Carlos Zambrano fires ‘brushback’ pitch at Ozzie Guillen
By STEVEN WINE AP Sports Writer February 22, 2012 3:28PM
Miami Marlins pitcher Carlos Zambrano throws a bullpen session during spring training baseball Wednesday, Feb. 22, 2012, in Jupiter, Fla. (AP Photo/Jeff Roberson)
Updated: February 22, 2012 4:02PM
JUPITER, Fla. — Carlos Zambrano waited until the end of his throwing session Wednesday to try out a brushback pitch on Ozzie Guillen.
The Miami Marlins’ manager was leaning on a bat near home plate, watching Zambrano work, when a fastball came whizzing his direction. Guillen let out a yelp and dodged the pitch with a frantic skip.
“He was in my way,” Zambrano said. “No, I’m just kidding.”
“That’s the last time he throws at somebody,” Guillen said with a laugh.
Probably not. Zambrano wore out his welcome with the Chicago Cubs because of a combative personality, so there are likely more brushbacks to come. The Marlins are counting on it.
“It’s going to be a fun season for Carlos,” said Guillen, a fellow Venezuelan and the biggest reason Zambrano landed with Miami. “He can’t wait to show people how good he can be. Is Carlos going to be mad? Of course. I want him to be mad. It was too much, too long the last couple of years, but I want him to be himself.”
Zambrano had a series of run-ins with teammates, management and umpires before his 11-year Cubs career ended last August when he was ejected from a game, cleaned out his locker, talked about retiring and was suspended without pay.
He subsequently apologized, and did so again Wednesday.
“In my mind and my heart I just wanted to help the club and do good for them,” Zambrano said. “The fans deserve a championship in Chicago. Hopefully they can get it soon. They were outstanding for me, and I appreciate that. I have nothing but thanks for everybody in Chicago, but I have to move forward and help this team win a championship.”
To do so, Zambrano must harness his emotions. Anger management classes in Chicago didn’t help.
Can he keep his cool in sweltering Miami?
“Wait to see,” he said.
There was a lot for Zambrano to get upset about last season, the worst of his career. His velocity dropped and his ERA soared to 4.82, his highest by nearly a run. The three-time All-Star gave up more than one hit per inning for the first time, and he went 9-7 in 24 starts.

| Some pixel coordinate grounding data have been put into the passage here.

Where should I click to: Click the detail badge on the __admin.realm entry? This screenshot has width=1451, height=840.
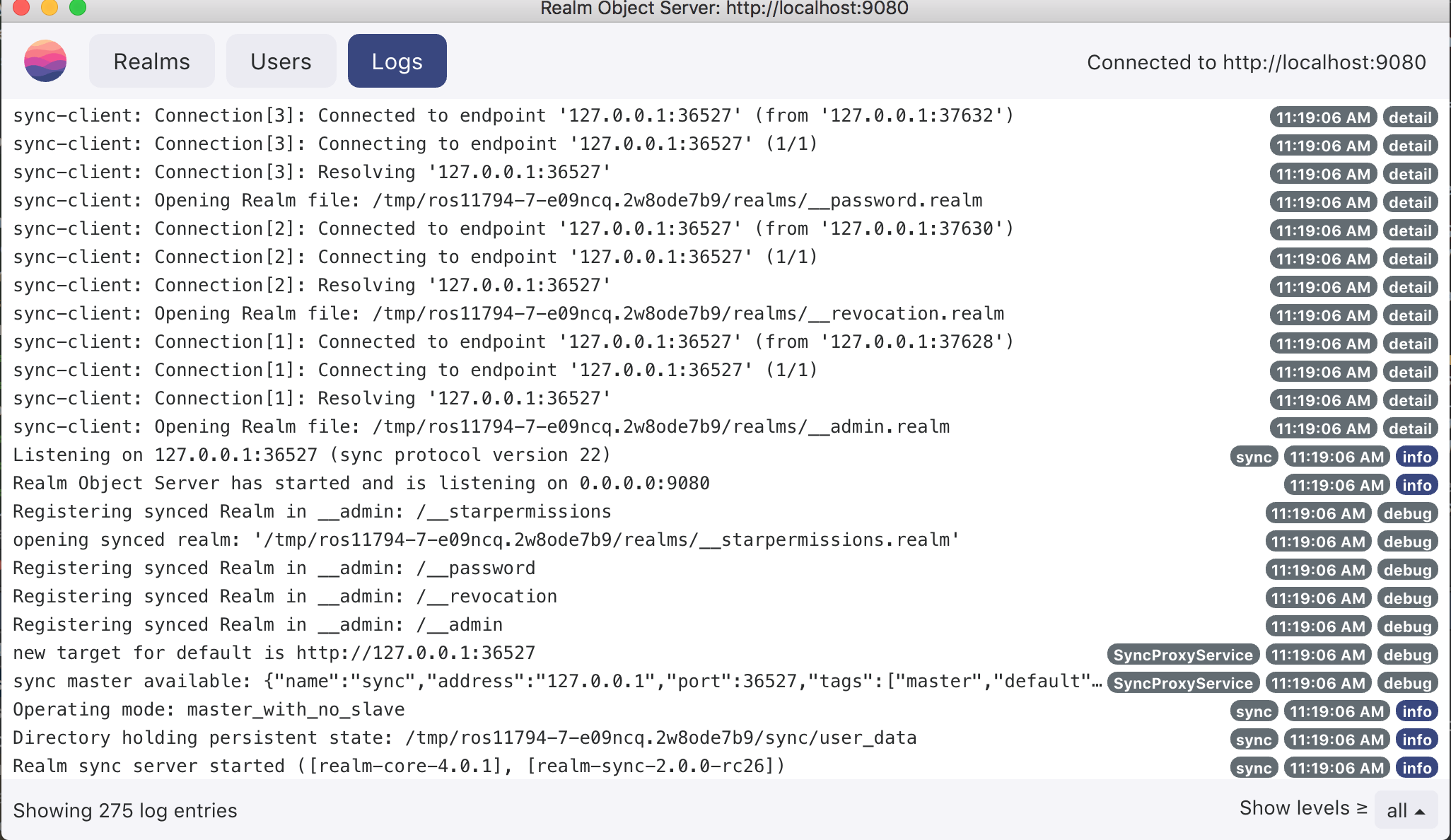coord(1409,428)
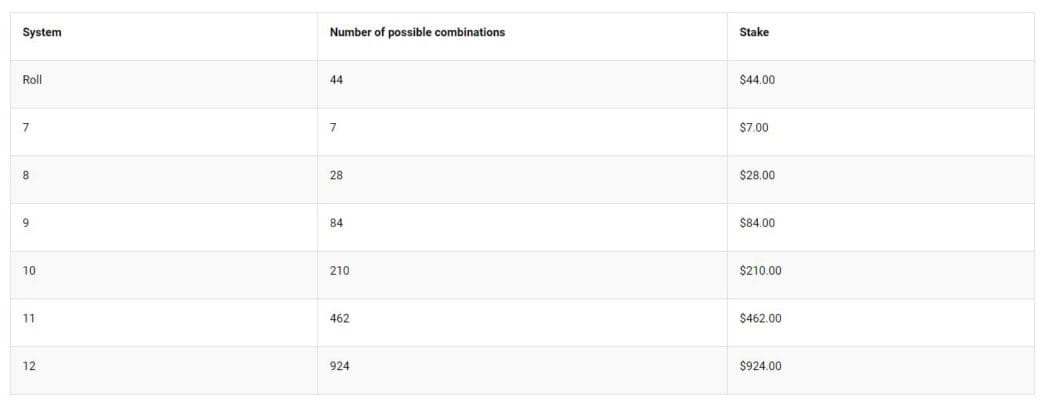
Task: Select the 462 combinations cell
Action: [x=340, y=319]
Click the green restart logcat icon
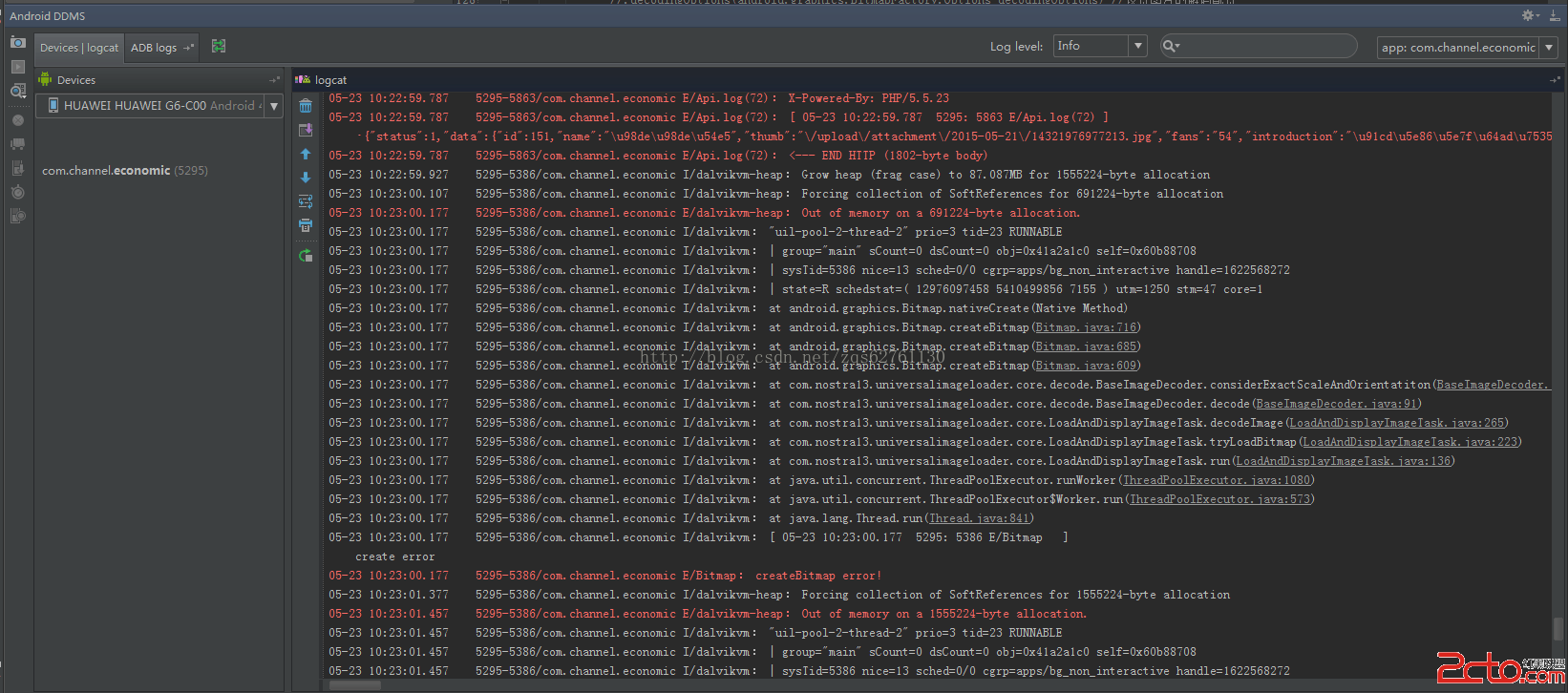Viewport: 1568px width, 693px height. [x=306, y=255]
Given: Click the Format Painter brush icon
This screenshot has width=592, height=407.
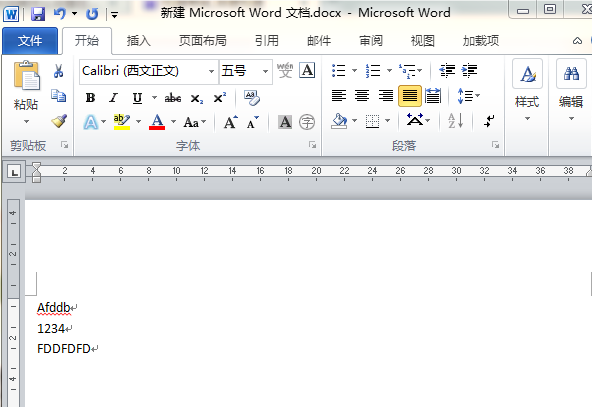Looking at the screenshot, I should (59, 121).
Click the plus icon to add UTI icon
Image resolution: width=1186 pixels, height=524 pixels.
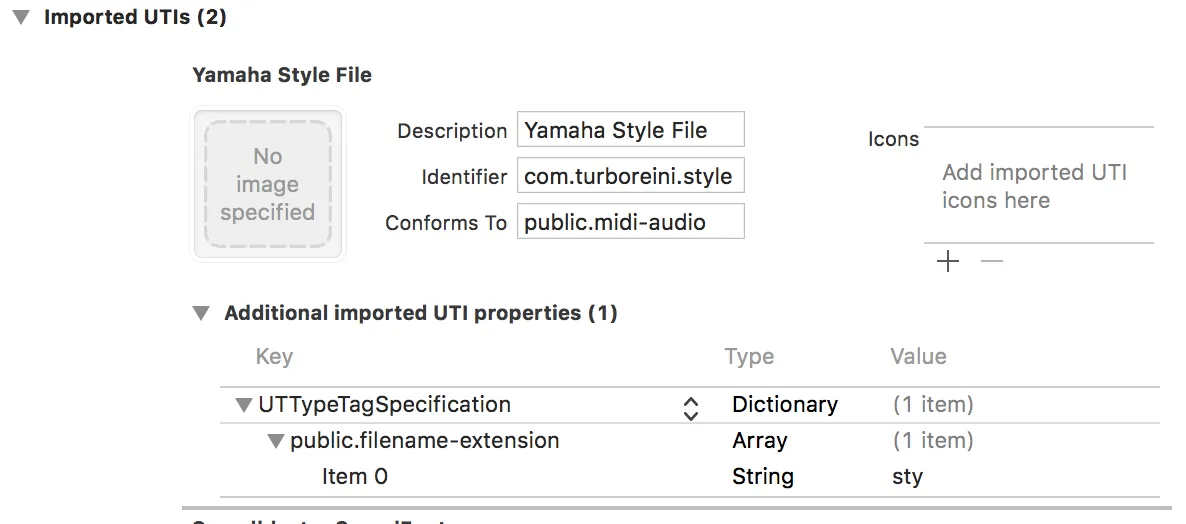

Last month, Zambrano became part of the Marlins’ makeover when they acquired him for right-hander Chris Volstad. It was a low-risk deal for Miami, which will pay only $2.55 million of Zambrano’s $18 million salary.
Longtime friend Guillen, the Marlins’ new manager, encouraged the trade.
“We really took Ozzie’s lead,” president of baseball operations Larry Beinfest said. “It was an opportunity to bring in a veteran who knows the league. This guy competes and wants to win.”
No one doubts that. Losing tore up Zambrano; as a result, he tore up the Cubs’ clubhouse.
Now he’s with a team that expects to give the Phillies and Braves a run for the NL East title.
“We have everything,” Zambrano said. “Pitching, good bullpen, speedy team, power team, good manager. It’s up to us.”
A winning environment might help Zambrano turn things around, and he’s already getting plenty of TLC. Closer Heath Bell, another Marlins newcomer, greeted the big right-hander with a hug when they first met last week.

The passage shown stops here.